Lucia Bishop, who lives in Basingstoke, joined Sing Now just over six months ago and says the choir is the “only moment” she has for herself. She told HampshireLive: “I wanted something I could enjoy on my own, when I first walked in I was a little apprehensive but it’s such a lovely atmosphere, very easy going and no one don’t take it too seriously.
With four children at home, life is busy for the 43-year-old woman as soon as she wakes up. She explained: “As soon as I wake up I immediately think of someone else, whether it’s when the kids have to get up or the dog or work, and then it comes back to the kids. Both hours at the choir are the only two hours, I don’t need to think about anyone, I just sing.”

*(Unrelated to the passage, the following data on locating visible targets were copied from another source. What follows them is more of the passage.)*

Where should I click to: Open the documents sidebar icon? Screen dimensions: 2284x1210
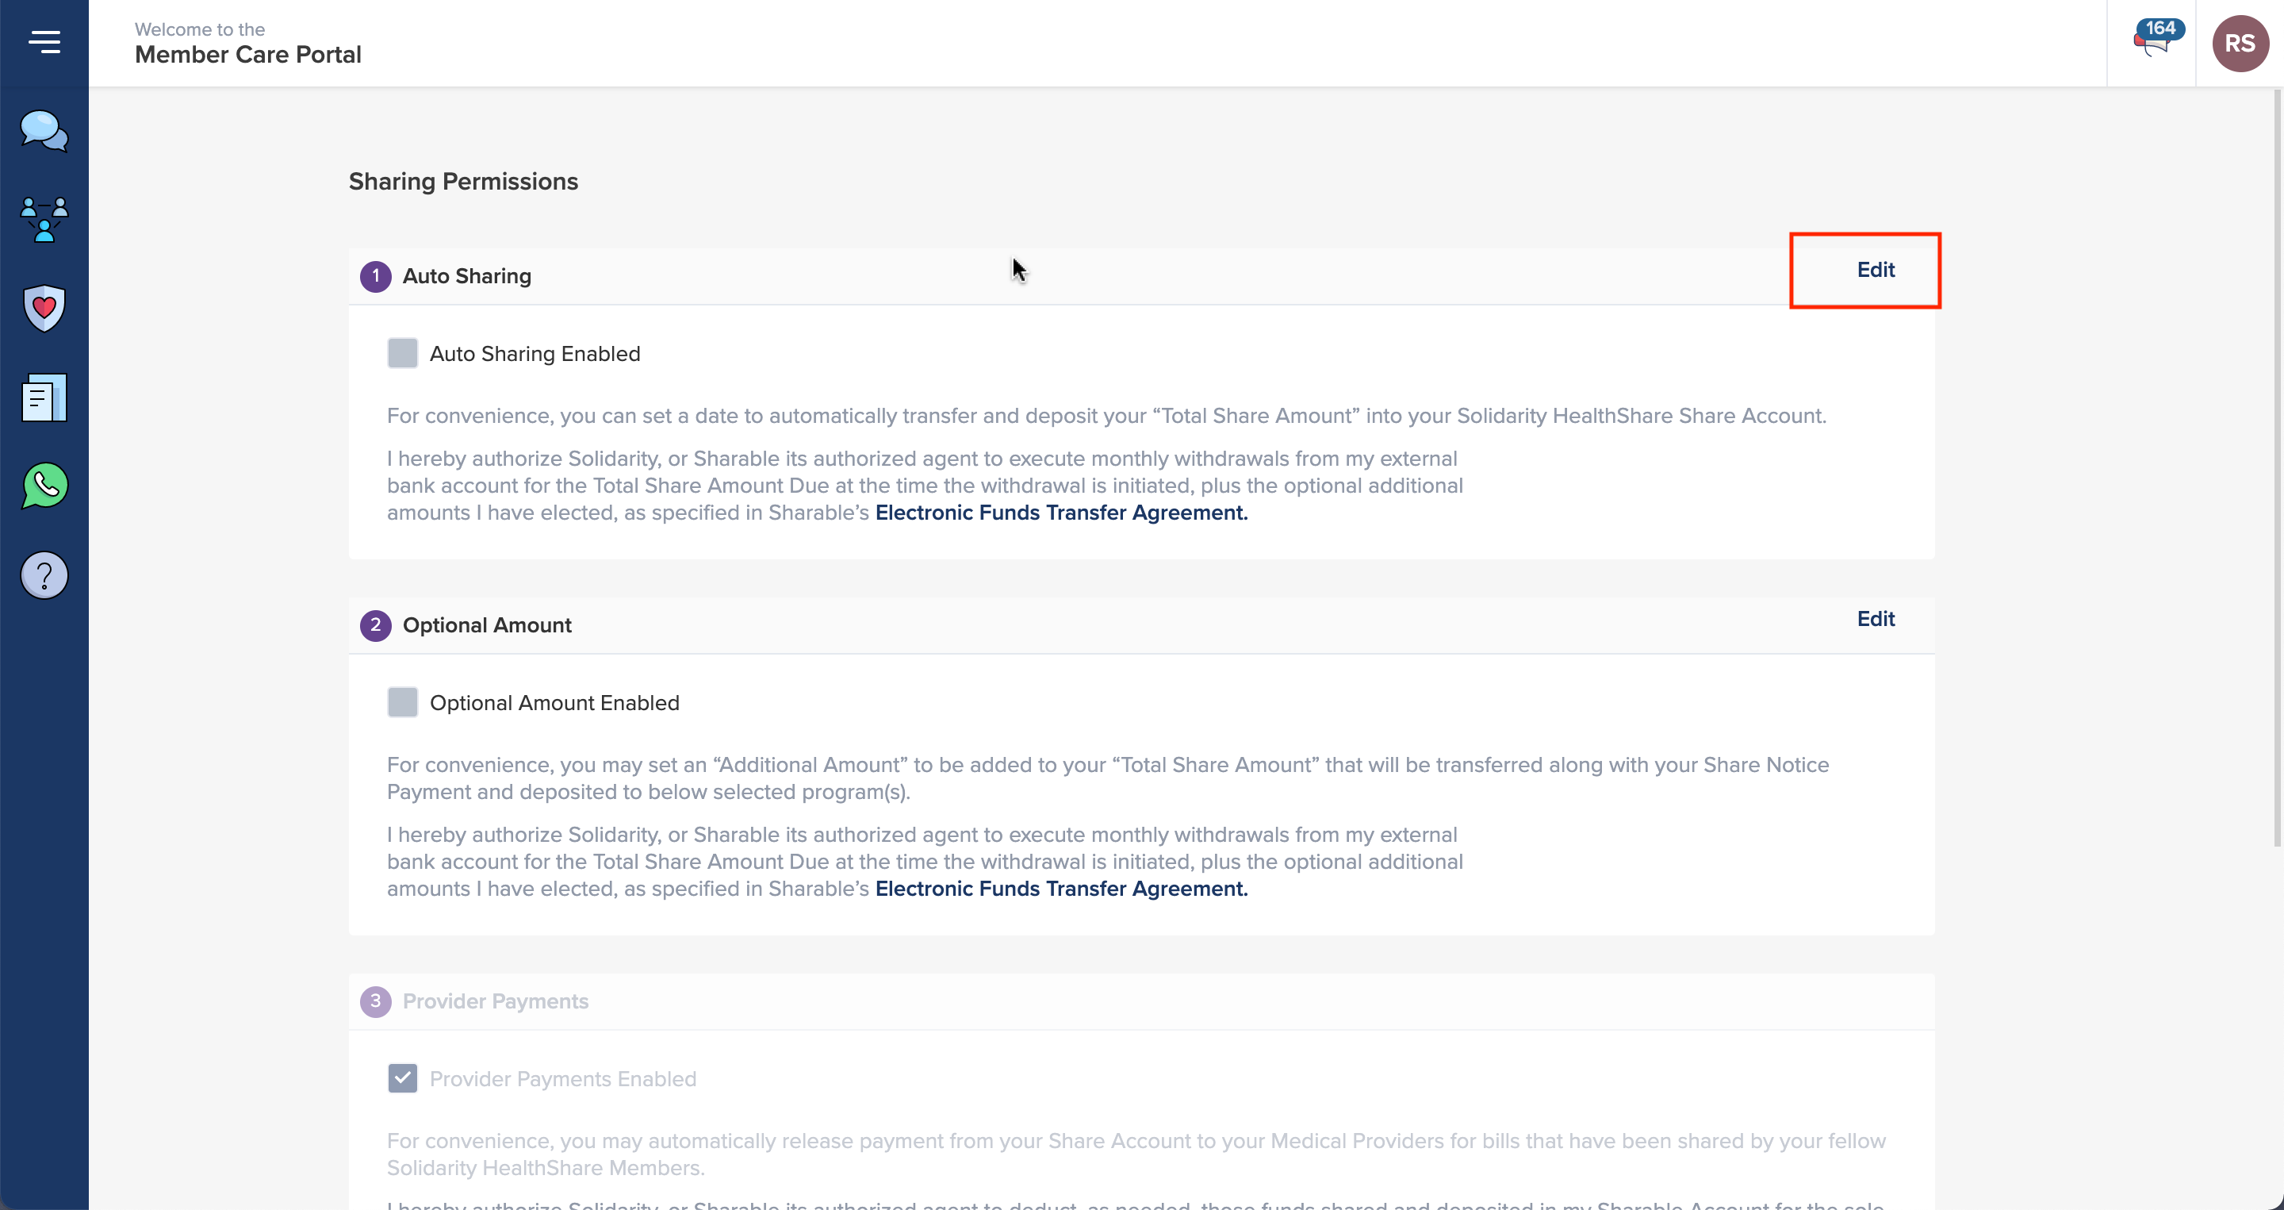44,397
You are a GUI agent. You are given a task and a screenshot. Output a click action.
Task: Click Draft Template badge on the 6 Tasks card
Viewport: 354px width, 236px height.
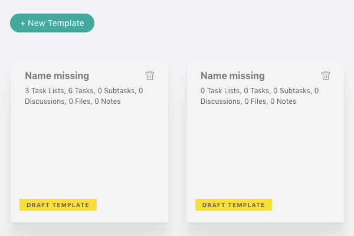click(x=58, y=205)
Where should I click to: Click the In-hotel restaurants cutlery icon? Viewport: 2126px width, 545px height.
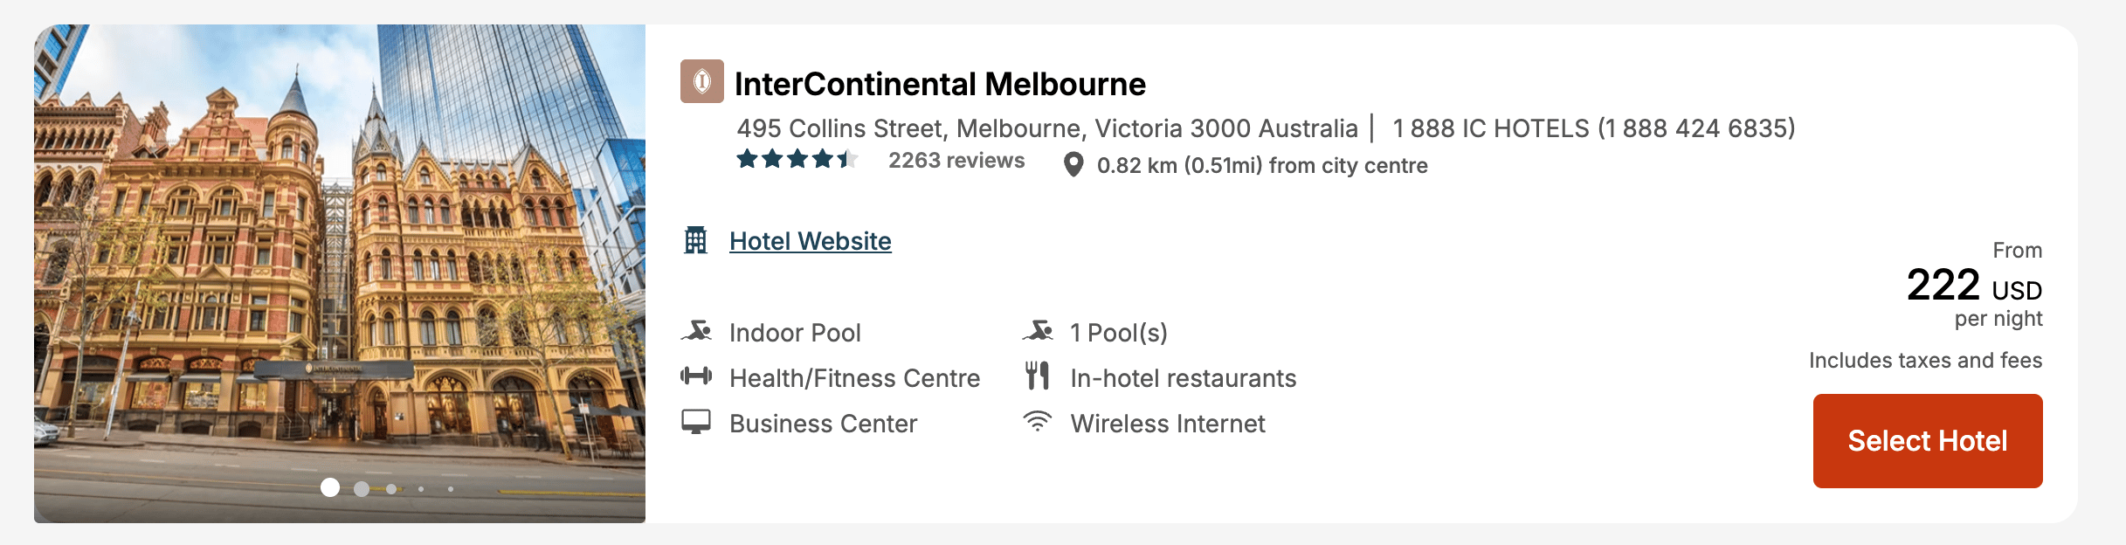(1037, 376)
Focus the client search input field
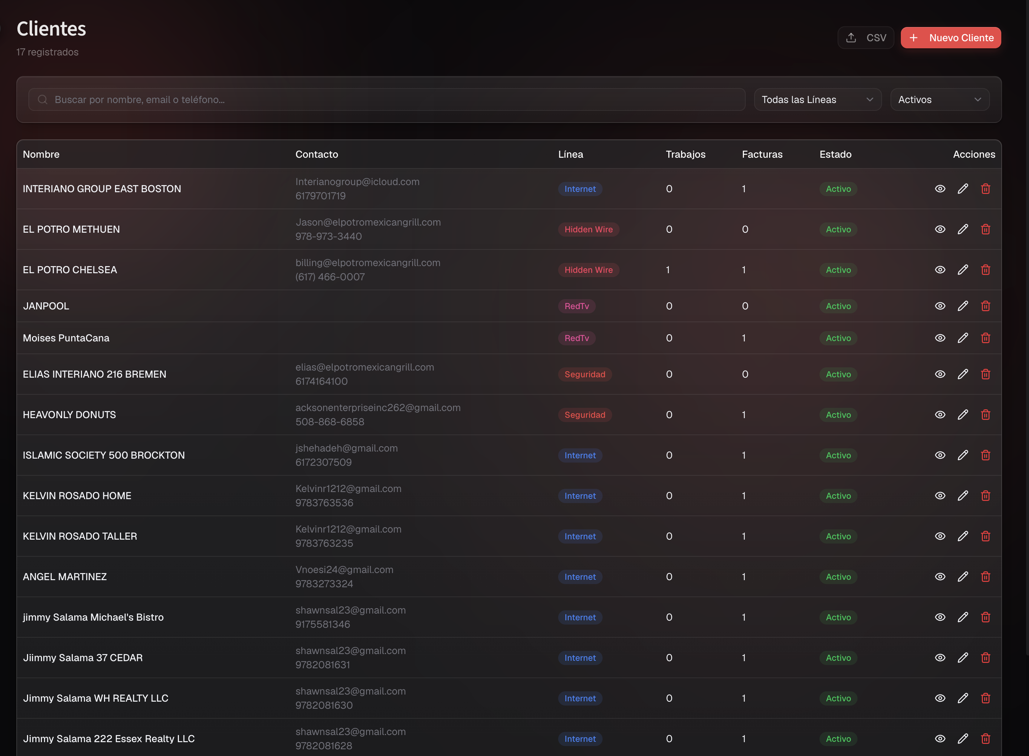The width and height of the screenshot is (1029, 756). point(387,99)
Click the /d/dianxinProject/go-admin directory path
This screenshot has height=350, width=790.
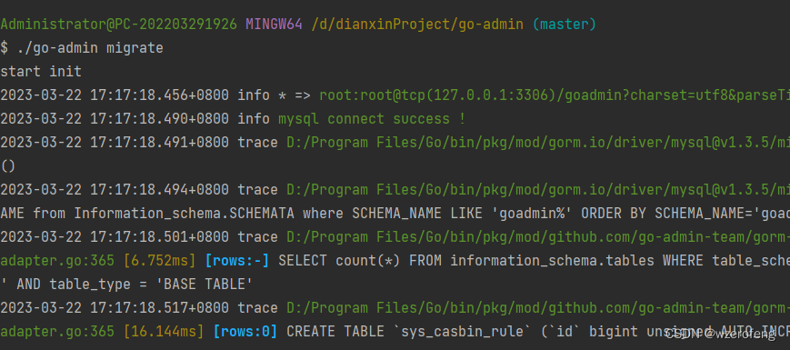[417, 25]
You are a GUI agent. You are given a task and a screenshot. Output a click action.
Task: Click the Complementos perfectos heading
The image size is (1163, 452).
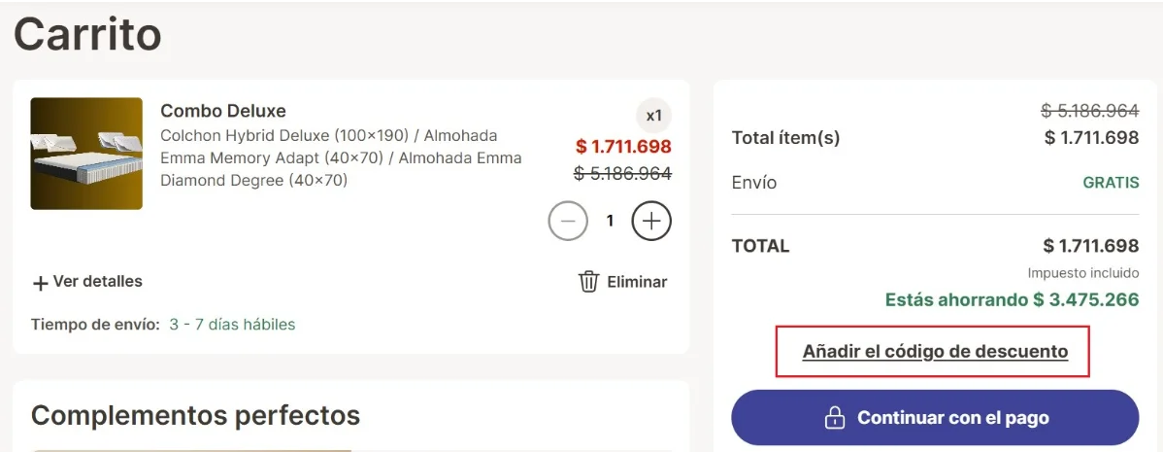pyautogui.click(x=195, y=416)
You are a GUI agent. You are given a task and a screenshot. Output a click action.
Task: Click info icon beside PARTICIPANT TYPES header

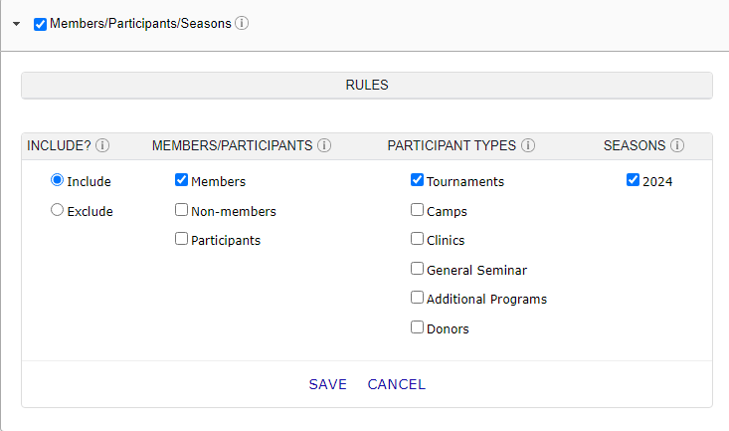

“It’s so easy, there’s no judgment or pressure to play in front of anyone. There are very few times in life where you feel like that, where you don’t feel the need to push you or pretend.
“It’s kind of nice not having those pressures, and there’s so much laughter. I need it because my home life is full of stress and pressure, it’s good to get away from it. that.”
For Rosie Matthews, the band brought her closer to her sister, Caroline. She said: “I joined to do an activity with my sister because for a number of years we had very busy lives and we would go months without seeing each other.
“The choir has allowed us to see each other every week. We share the car and we literally talk all the way home. It has definitely strengthened our relationship.”
The couple joined the choir five years ago and have not looked back since. She added: “The choir is like a family, everyone is so friendly and happy to see each other. I laugh a lot on choir nights which is so good for the soul.”